A documentação, extraída dos arquivos nacionais russos, inclui materiais que haviam sido transferidos pela União Soviética para os EUA durante o funeral de Kennedy. A congressista Luna afirmou que seu escritório recebeu o extenso documento pessoalmente do embaixador russo e que uma equipe de especialistas está traduzindo e revisando todo o conteúdo.
Luna, que tem defendido ativamente a divulgação pública de todas as informações relacionadas ao assassinato de Kennedy, questionou se o suspeito Lee Harvey Oswald foi realmente a pessoa que atirou e matou o presidente. Oswald, um ex-fuzileiro naval americano com visões de esquerda, viveu na União Soviética por quase três anos e se casou com uma russa, o que levou a KGB a coletar um dossiê sobre ele.
Embora a conclusão oficial dos EUA tenha afirmado que Oswald agiu sozinho, ainda há muitas hipóteses de que o assassinato pode ter relação com a CIA ou outras forças do governo.
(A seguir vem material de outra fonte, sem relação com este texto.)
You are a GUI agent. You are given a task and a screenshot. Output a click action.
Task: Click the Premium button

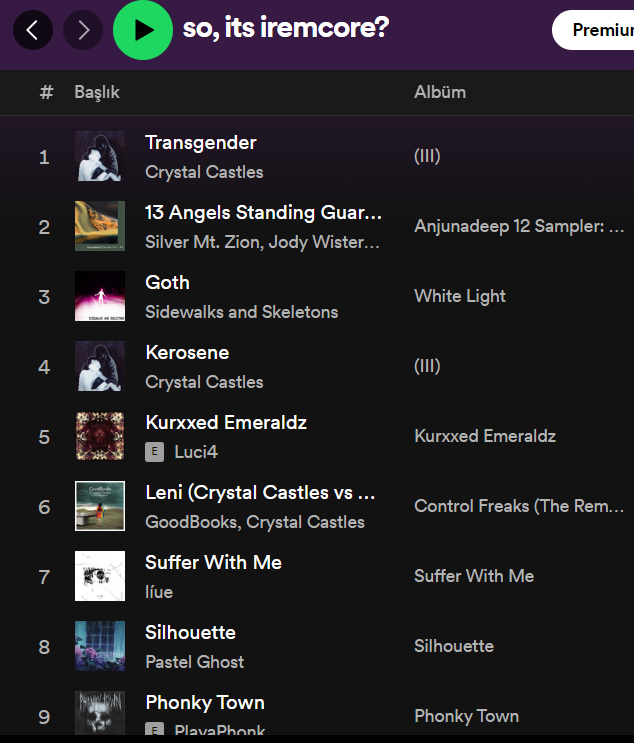(x=600, y=30)
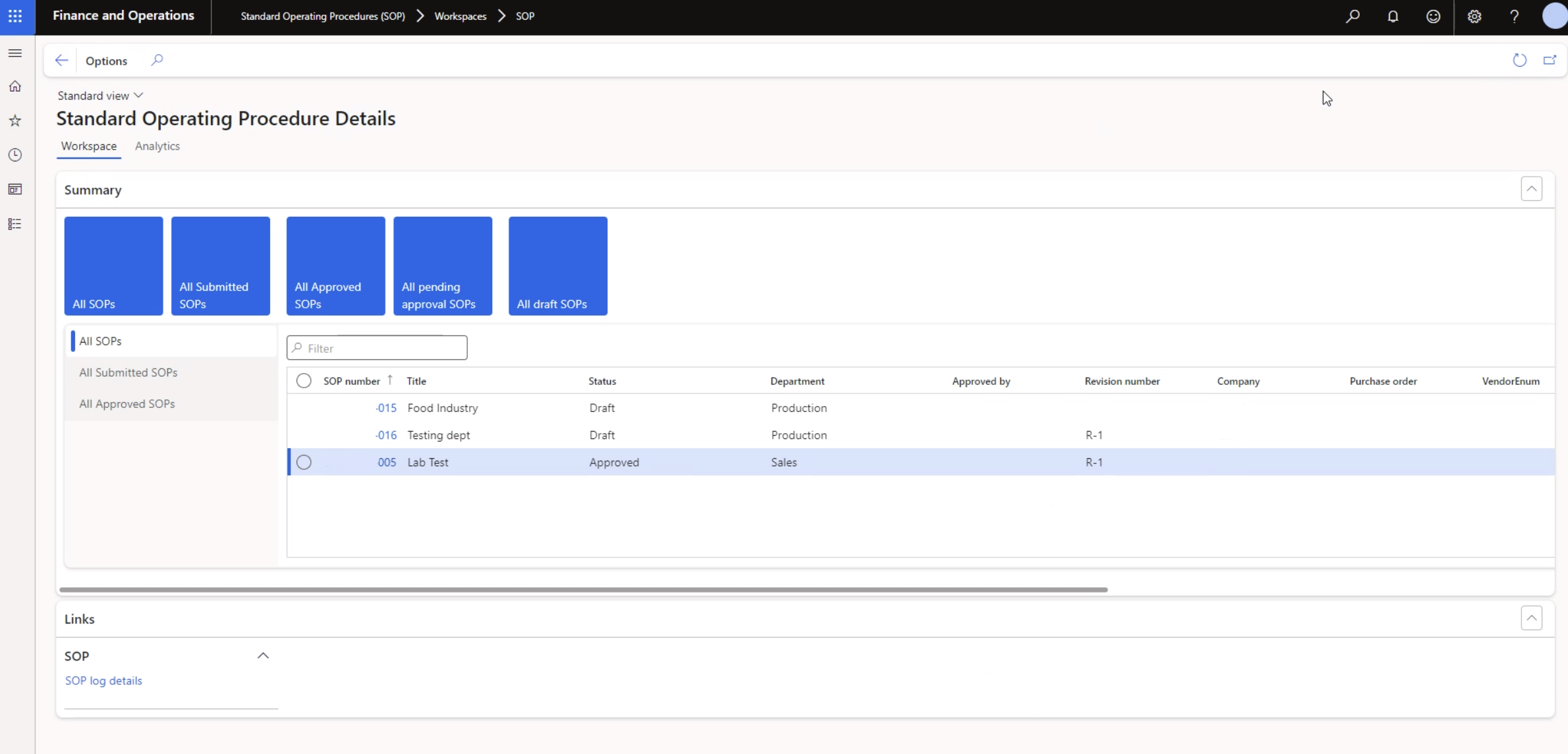Open SOP log details link
The width and height of the screenshot is (1568, 754).
(103, 680)
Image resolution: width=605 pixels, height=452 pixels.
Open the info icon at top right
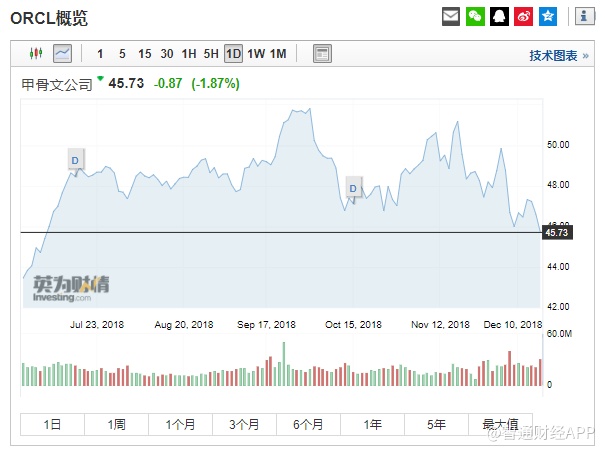(x=583, y=17)
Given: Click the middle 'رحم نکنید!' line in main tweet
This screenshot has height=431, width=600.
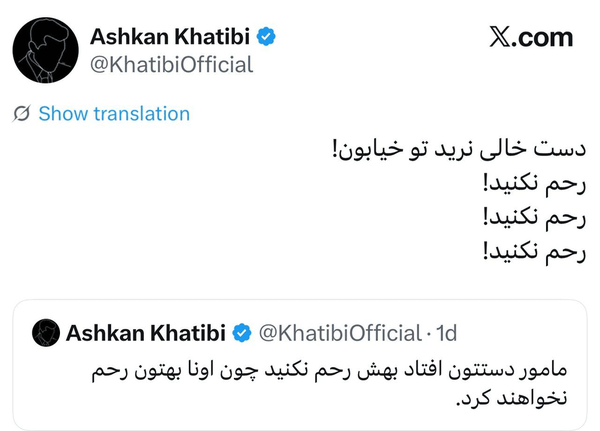Looking at the screenshot, I should click(x=533, y=216).
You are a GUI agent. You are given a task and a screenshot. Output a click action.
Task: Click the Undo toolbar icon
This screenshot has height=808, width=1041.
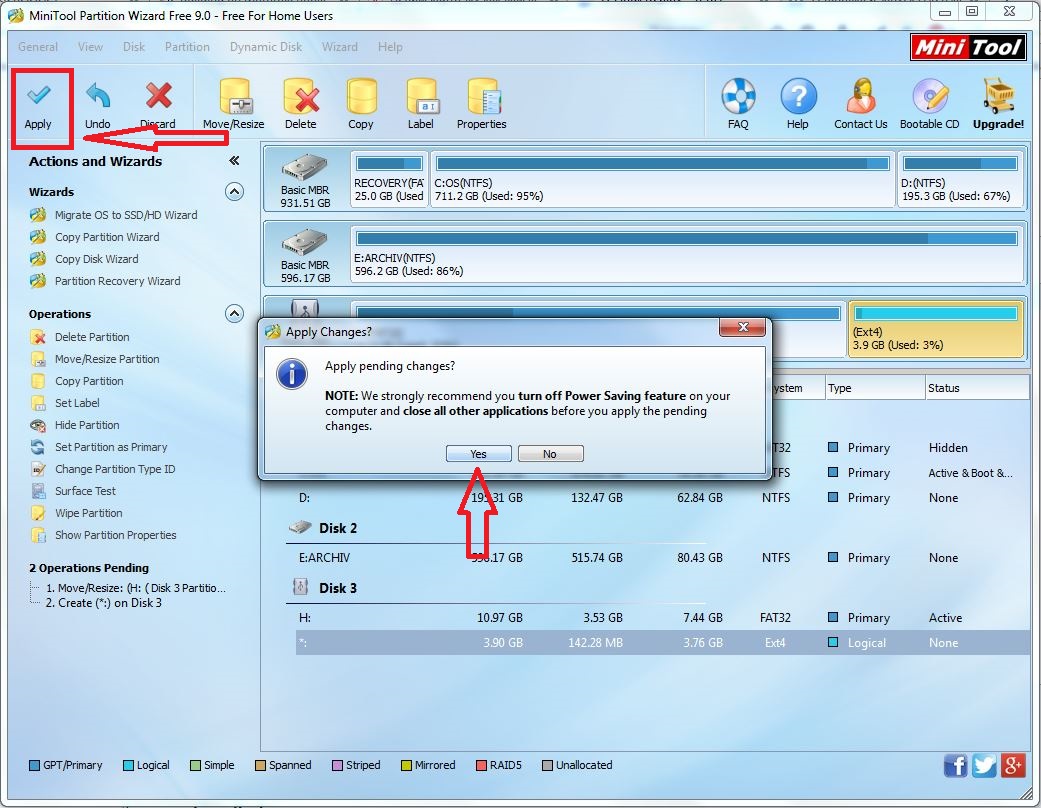[98, 98]
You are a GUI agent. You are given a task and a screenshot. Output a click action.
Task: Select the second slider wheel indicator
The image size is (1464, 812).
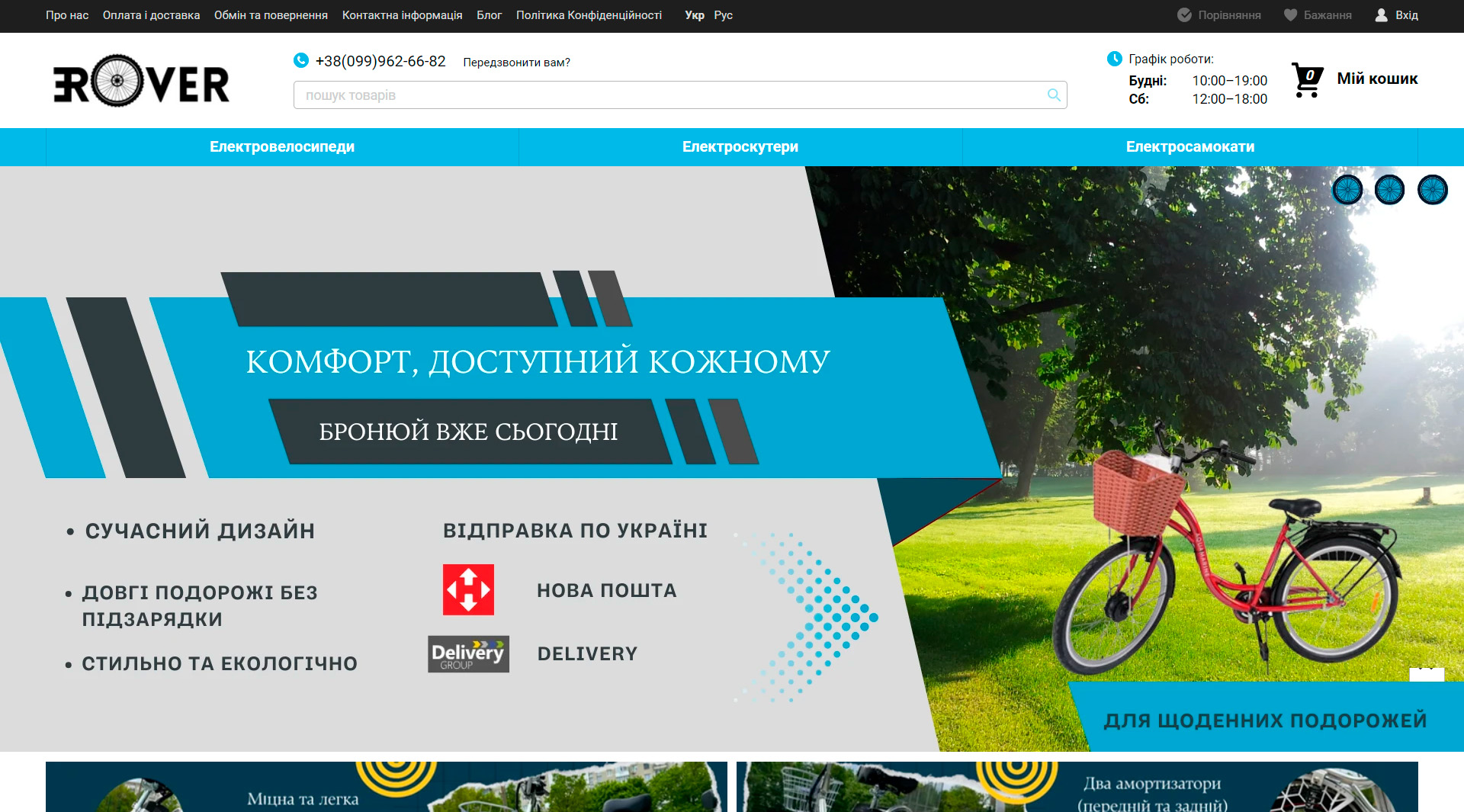tap(1389, 190)
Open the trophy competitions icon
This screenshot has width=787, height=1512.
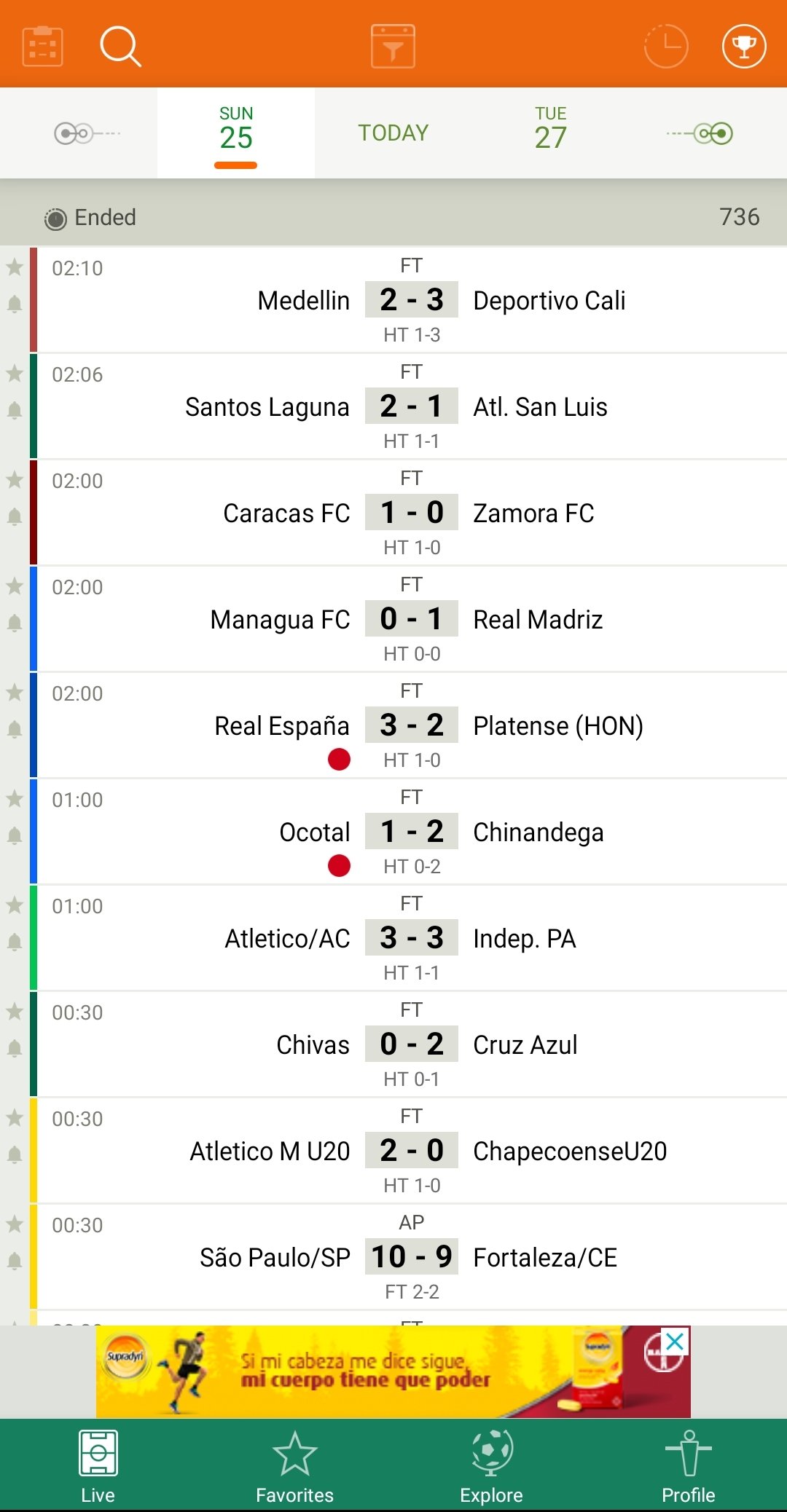coord(744,46)
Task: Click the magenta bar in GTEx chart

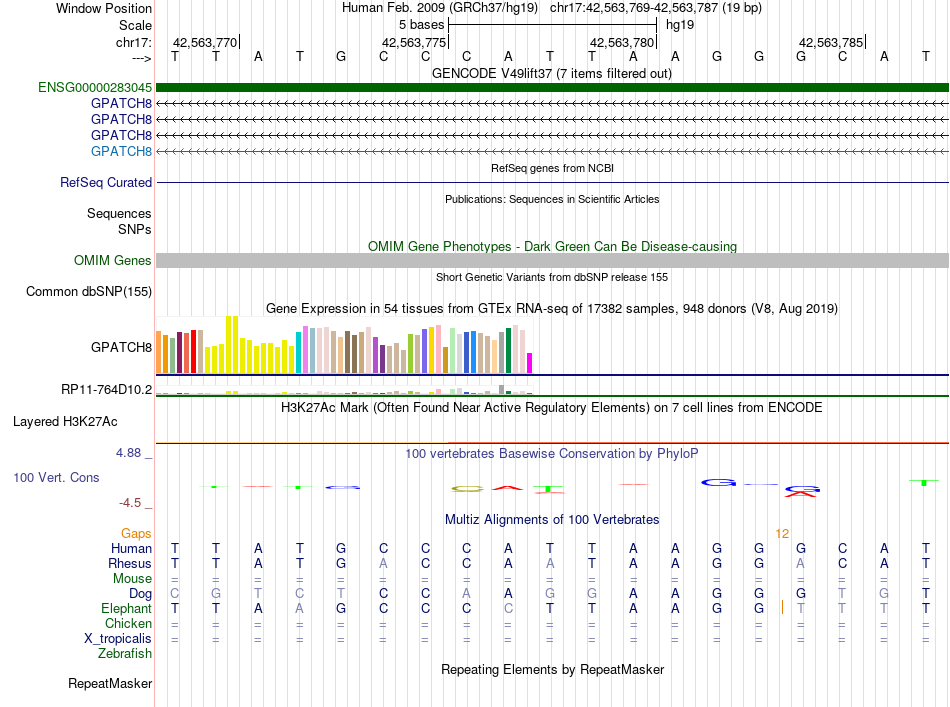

Anteriormente, em 2017, o presidente dos EUA, Donald Trump, divulgou mais de 2.800 documentos relacionados ao caso. Em março de 2025, o governo dos EUA continuou a desclassificar cerca de 80.000 páginas adicionais de registros.
A entrega deste relatório pela Rússia representa um novo capítulo na busca por respostas sobre o assassinato de John F. Kennedy. A documentação agora está sendo analisada por especialistas, e espera-se que novas informações possam surgir, lançando luz sobre um dos eventos mais enigmáticos da história americana.